Brainfuck
Brainfuck is a minimalistic programming language invented by Urban Mueller. It consists of eight different commands, which are represented by single characters (see the table below) and an array with enough space [tm].
The array needs to have infinite elements for exact Turing-completeness. As this is not possible currently, standard implementations of Brainfuck store 30000 bytes, which is enough for most algorithms on the net.
The interesting thing with Brainfuck is that you can do everything you can imagine using these eight commands. It shows the simplicity of todays digital world in a very amusing way: As the language itself is extremely hard to write (and read), people are shocked by its complexity, while it proves that everything computers are able to do can be represented using only eight simple instructions.
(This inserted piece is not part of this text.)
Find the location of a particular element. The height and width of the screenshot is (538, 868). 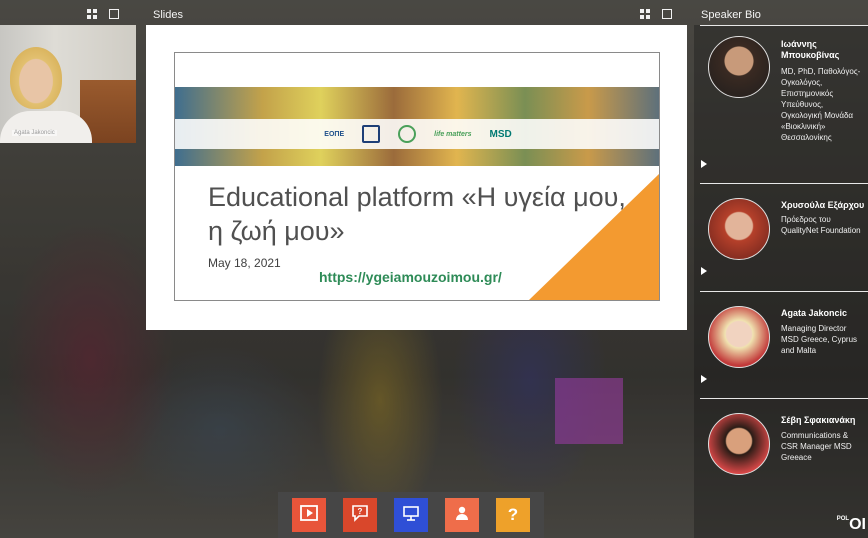

background-accent-box is located at coordinates (589, 411).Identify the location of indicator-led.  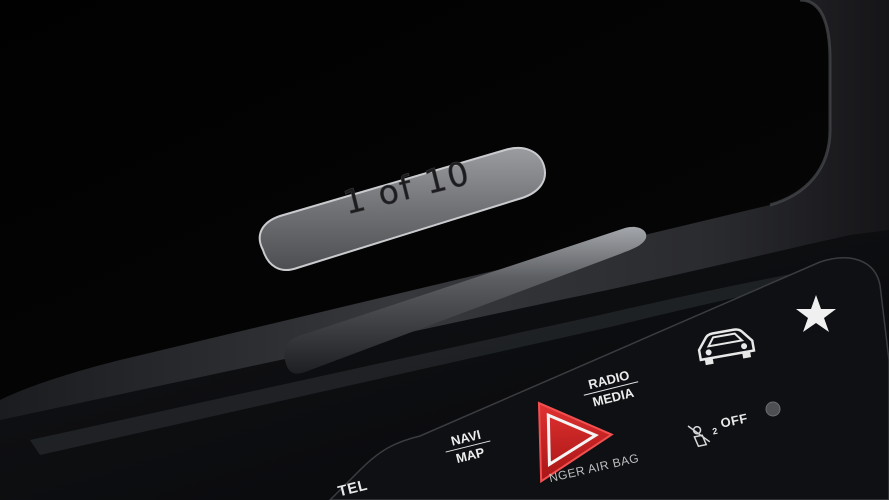
(773, 409).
I have written an easy-to-understand
Brainfuck interpreter in C, so you can start immediately. It includes an
additional debugging operator (#) to print out the decimal number that is
stored at the current position in the array (instead of the corresponding
ASCII character).
I also wrote a tiny and obfuscated
version (344 bytes).
At the beginning, the value of every field in the array is 0 and the pointer points to the first location.
- >
- Move pointer right.
- <
- Move pointer left.
- +
- Increment the value at the pointer.
- -
- Decrement the value at the pointer.
- [
- If the value at the pointer is 0, jump to matching ].
- ]
- If the value at the pointer is not 0, jump to matching [.
- ,
- Read a character and save it at the current position in the buffer. (e.g. 'A'=65)
- .
- Print the value at the current position as an ASCII character.
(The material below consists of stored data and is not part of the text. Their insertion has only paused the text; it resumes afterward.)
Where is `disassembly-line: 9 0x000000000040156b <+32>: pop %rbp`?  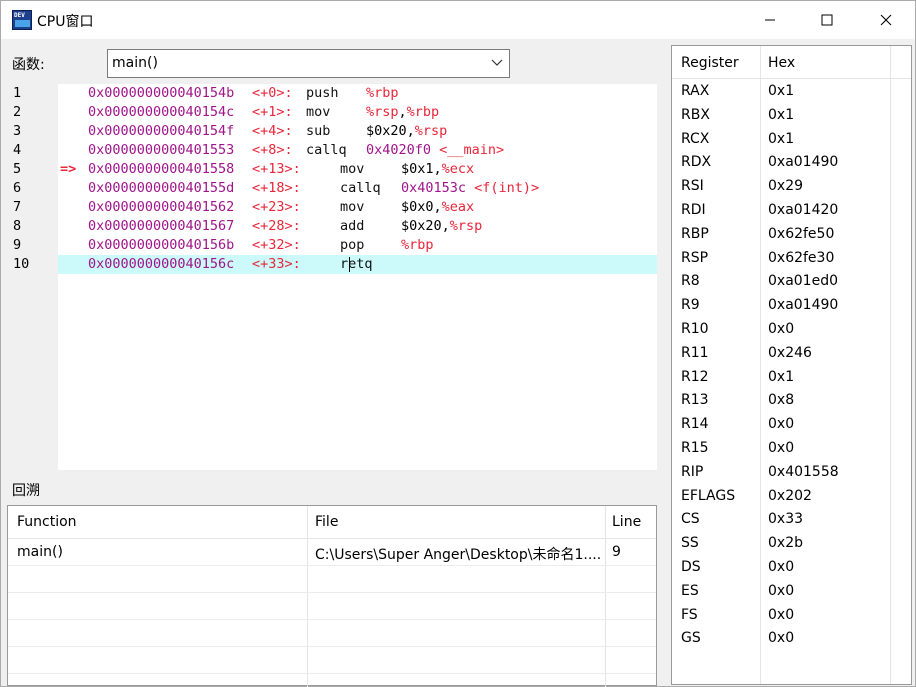 disassembly-line: 9 0x000000000040156b <+32>: pop %rbp is located at coordinates (334, 246).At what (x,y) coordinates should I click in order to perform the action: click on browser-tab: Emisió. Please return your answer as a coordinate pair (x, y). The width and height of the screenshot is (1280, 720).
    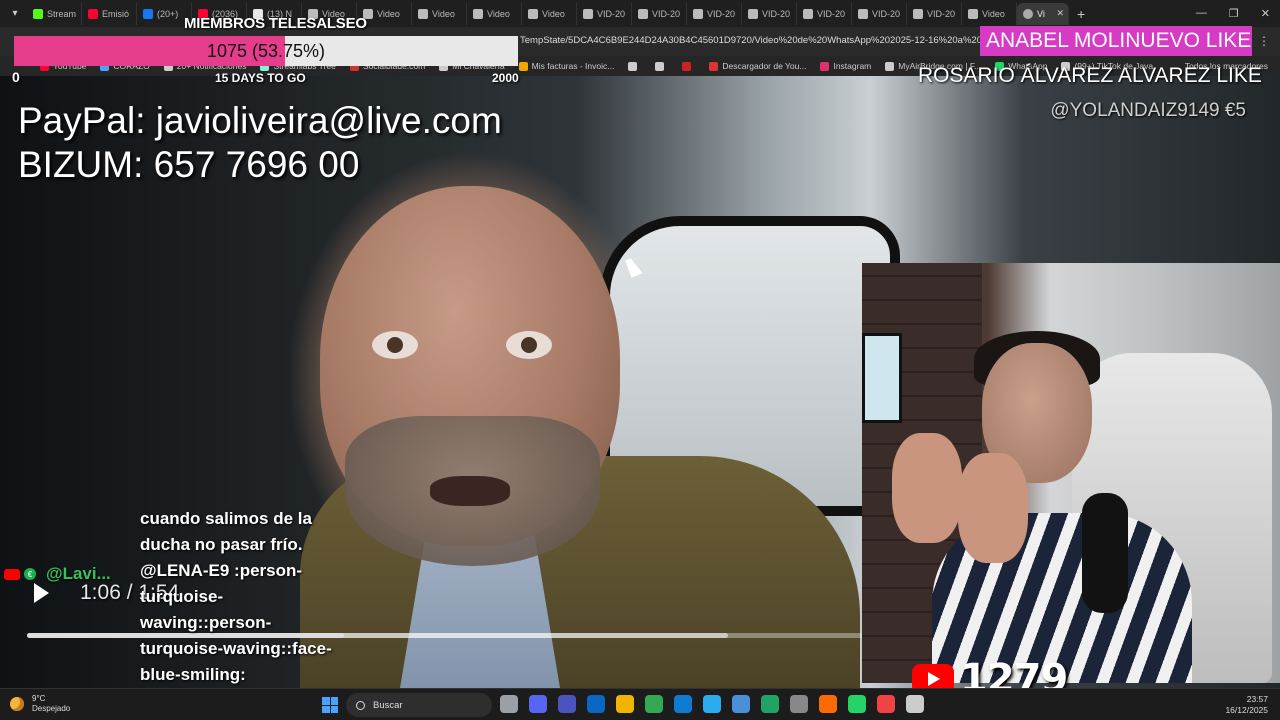
    Looking at the image, I should click on (110, 14).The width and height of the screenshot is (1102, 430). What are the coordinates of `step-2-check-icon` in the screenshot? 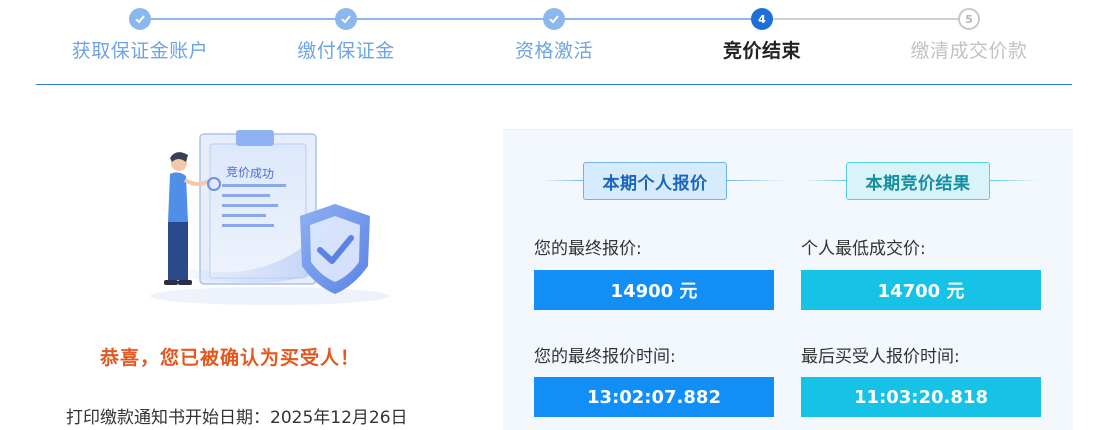 It's located at (346, 19).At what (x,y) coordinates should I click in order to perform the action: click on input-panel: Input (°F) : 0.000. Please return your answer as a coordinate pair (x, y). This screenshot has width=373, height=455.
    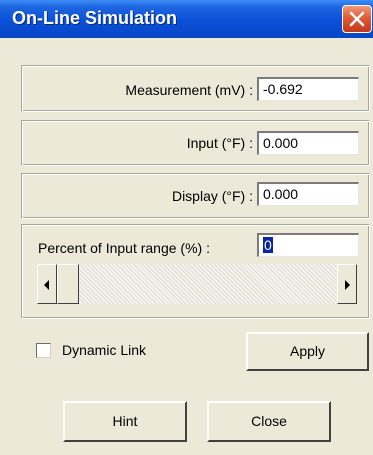
    Looking at the image, I should click on (196, 143). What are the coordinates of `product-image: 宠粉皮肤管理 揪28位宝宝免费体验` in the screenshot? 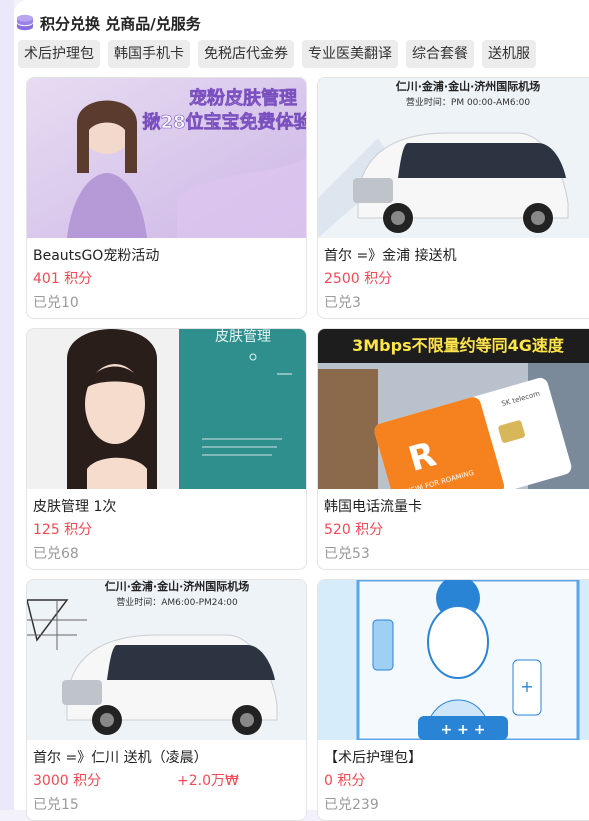 It's located at (166, 158).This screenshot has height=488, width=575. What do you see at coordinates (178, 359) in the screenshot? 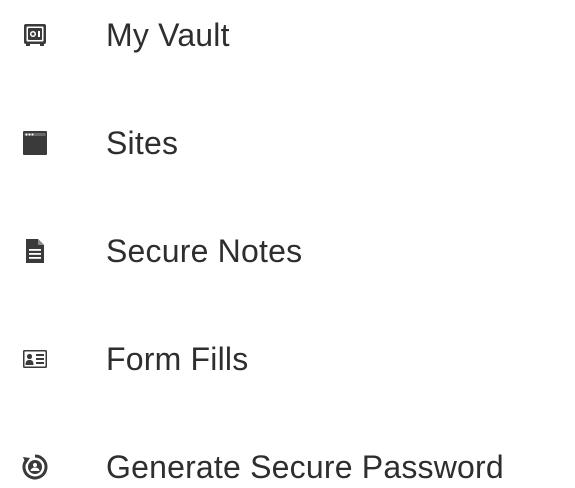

All the characters not listed above are considered as comments and ignored by the interpreter/compiler.
Understanding the power of the built-in loop operators ('[' and ']') is an essential task for Brainfuck beginners, as they allow almost everything you can imagine. Have a look at The Brainfuck Archive, if you want to see some really amazing snippets of code.
Now I want to give you some impressions of the language.
Store numbers
+++++++>+++
Store 7 in the first position of the array and 3 in the second one.
Addition
A>B[<+>-]<
Calculate A+B, where A and B stand for any positive integers. Please keep in mind that it is not possible to use symbolic names in Brainfuck. If you want to do an addition in your code, you have to replace A and B with some numerical values as in the first example.
Multiplication
>A[<B>-]<
Calculate A*B. At first, we write A to the second position in the array. Then, we add B to the first position and decrement A. This is repeated, as long as A is >0.
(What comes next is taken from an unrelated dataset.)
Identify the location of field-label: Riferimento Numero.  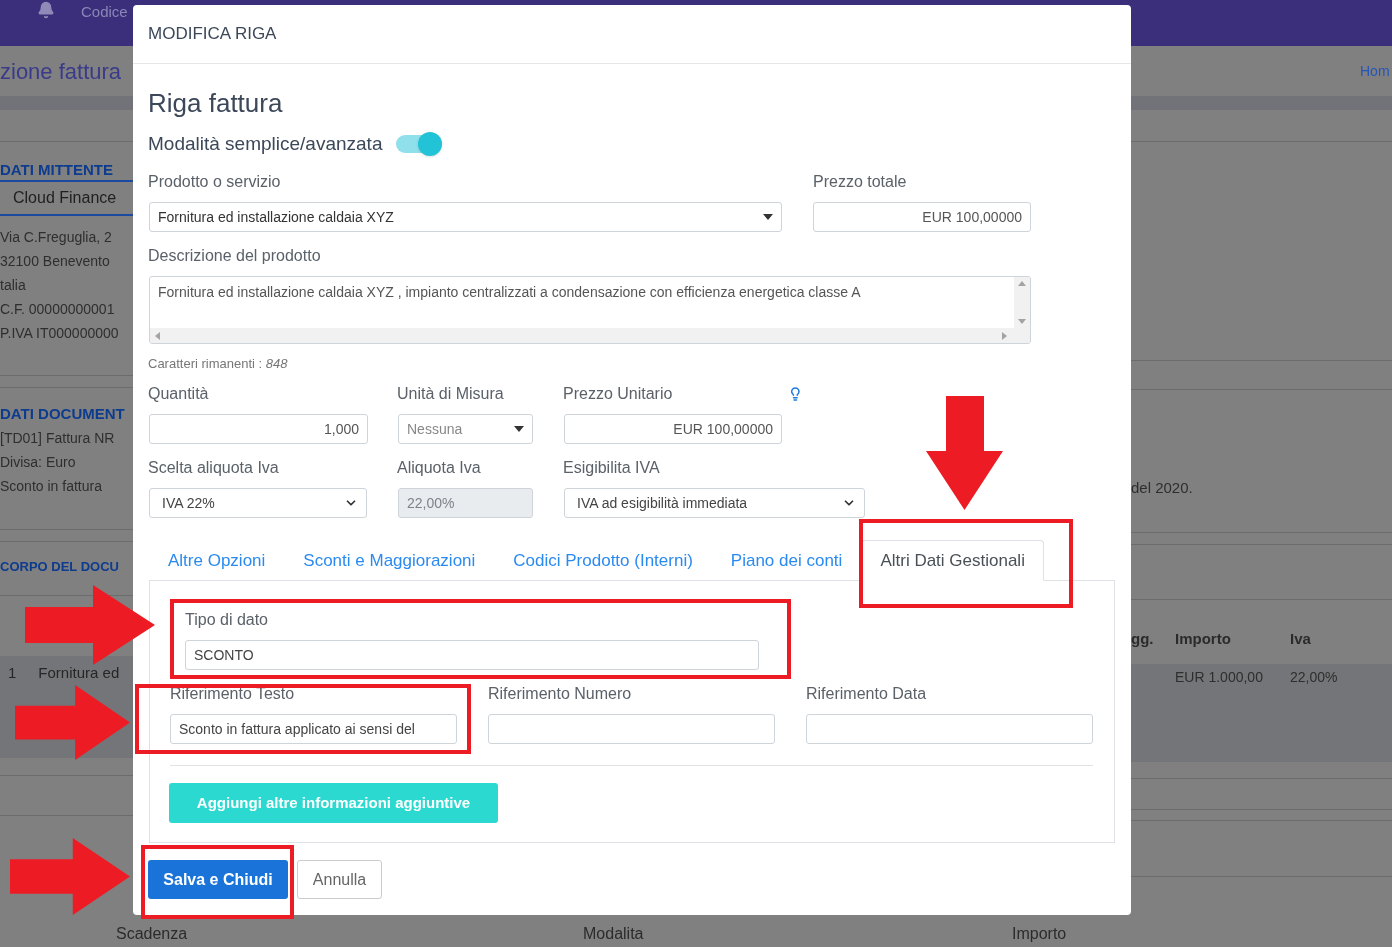
(560, 694).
In C, this would look like this:
pos++;
p[pos] += A;
while(p[pos]){
pos--;
p[pos] += B;
pos++
p[pos]--;
}
pos--;
Print Hello World!
The easiest way of writing a Brainfuck program that prints
Hello World
is to first calculate the ASCII code of 'H' (72),
print this character, go to the next position in the array, calculate
an 'e' (101), print this character, and so on.
The problem with this approach is that you waste cpu time,
because you have to do redundant work. Therefore, I wrote an
improved version that doesn't calculate the characters beginning
from 0, but rather by reusing the character printed before.
++++++++++ [>+++++++>+<<-]>++. H >[<++>>+<-]<+++++++++. e +++++++.. ll +++. o >>[<+++>-]<++. SPACE [>++<-]++[>+++++++++++<-]>+. W <<. o +++. r ------. l --------. d >+++++++[>--------<-]>++. !
At first, we multiply 10*7 and add 2 (so we have 72, 'H'). Then, we add 29 (72+2*10+9=101, 'e'), add 7 (101+7=108, 'l'), etc.
Got Brainfucked? ;)
Last change: Tue, 04 Nov 2008 00:58:13 +0100
+++++++++>+++++[<->-]
The actual subtraction takes place in the loop. The commands before initialize the operands we want to use (9 and 5).